Por outro lado, à saída Mário Soares insiste com os jornalistas que "não há razão nenhuma" para a prisão preventiva do ex-primeiro-ministro.
"Achei-o muito bem do ponto de vista intelectual e está com bastante capacidade. Claro que a situação é difícil, é muito difícil, já se sabe", afirmou, referindo-se a José Sócrates, reiterando acreditar na sua inocência.
Soares considerou nessa ocasião que Sócrates "vai sair" da prisão "porque não há razão nenhuma para que ele continue tanto tempo preso, porque não há nada que se possa mostrar que ele podia ser preso".

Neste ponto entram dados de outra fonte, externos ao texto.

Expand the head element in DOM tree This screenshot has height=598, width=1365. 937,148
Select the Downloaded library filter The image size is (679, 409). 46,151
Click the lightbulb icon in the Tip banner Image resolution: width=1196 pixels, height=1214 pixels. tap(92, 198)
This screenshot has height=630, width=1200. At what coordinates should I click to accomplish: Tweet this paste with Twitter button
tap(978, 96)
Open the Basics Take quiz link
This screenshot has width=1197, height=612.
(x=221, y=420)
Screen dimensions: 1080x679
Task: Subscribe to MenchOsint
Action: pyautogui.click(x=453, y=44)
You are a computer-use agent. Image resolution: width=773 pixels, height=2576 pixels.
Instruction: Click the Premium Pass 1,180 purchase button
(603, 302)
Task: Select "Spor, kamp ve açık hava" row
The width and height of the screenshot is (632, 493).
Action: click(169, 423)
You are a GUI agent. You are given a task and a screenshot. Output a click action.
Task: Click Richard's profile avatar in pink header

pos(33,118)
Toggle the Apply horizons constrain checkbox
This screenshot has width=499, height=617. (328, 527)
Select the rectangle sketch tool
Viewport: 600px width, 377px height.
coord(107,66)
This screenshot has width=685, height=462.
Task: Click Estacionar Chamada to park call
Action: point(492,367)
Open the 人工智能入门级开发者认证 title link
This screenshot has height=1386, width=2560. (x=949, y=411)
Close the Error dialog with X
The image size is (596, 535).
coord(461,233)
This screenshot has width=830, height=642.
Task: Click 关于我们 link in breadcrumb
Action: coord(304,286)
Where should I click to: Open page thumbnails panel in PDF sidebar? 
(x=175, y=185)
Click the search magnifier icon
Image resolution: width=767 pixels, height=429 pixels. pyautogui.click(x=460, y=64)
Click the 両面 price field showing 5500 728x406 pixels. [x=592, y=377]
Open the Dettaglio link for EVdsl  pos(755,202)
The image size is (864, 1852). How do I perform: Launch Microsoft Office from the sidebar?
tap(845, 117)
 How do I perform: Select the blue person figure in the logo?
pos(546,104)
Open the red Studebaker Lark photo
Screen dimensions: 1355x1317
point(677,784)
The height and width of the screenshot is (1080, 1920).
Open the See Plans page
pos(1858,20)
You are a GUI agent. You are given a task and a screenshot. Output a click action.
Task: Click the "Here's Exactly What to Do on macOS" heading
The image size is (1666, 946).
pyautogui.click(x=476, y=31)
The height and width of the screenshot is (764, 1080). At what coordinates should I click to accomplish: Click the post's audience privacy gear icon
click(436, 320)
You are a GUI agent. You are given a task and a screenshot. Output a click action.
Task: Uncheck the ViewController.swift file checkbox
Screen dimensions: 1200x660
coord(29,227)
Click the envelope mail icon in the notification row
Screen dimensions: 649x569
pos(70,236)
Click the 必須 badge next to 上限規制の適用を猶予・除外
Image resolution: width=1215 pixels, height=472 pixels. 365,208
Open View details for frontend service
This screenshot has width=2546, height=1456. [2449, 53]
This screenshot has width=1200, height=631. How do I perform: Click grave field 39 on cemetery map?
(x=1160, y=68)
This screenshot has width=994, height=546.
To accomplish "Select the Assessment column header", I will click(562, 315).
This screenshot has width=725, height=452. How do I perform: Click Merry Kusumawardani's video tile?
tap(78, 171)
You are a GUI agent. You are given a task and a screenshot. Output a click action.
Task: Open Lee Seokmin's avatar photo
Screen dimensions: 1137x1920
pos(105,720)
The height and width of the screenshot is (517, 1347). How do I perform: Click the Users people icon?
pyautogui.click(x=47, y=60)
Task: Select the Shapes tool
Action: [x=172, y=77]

Questionado sobre se acredita que Sócrates está a ser vítima da política, o antigo Presidente da República remeteu para declarações suas anteriores: "Tenho dito isso várias vezes, não estou a dizer nada de novo, eu tenho escrito isso em vários sítios".
José Sócrates estava na altura preso preventivamente no Estabelecimento Prisional de Évora por suspeita de corrupção, branqueamento de capitais e fraude fiscal qualificada.
Na decisão instrutória da Operação Marquês, o juiz Ivo Rosa decidiu que José Sócrates, inicialmente acusado de 31 ilícitos, ia a julgamento por três crimes de branqueamento de capitais e três de falsificação de documentos.
O caso encontra-se ainda em fase de recurso no Tribunal da Relação de Lisboa.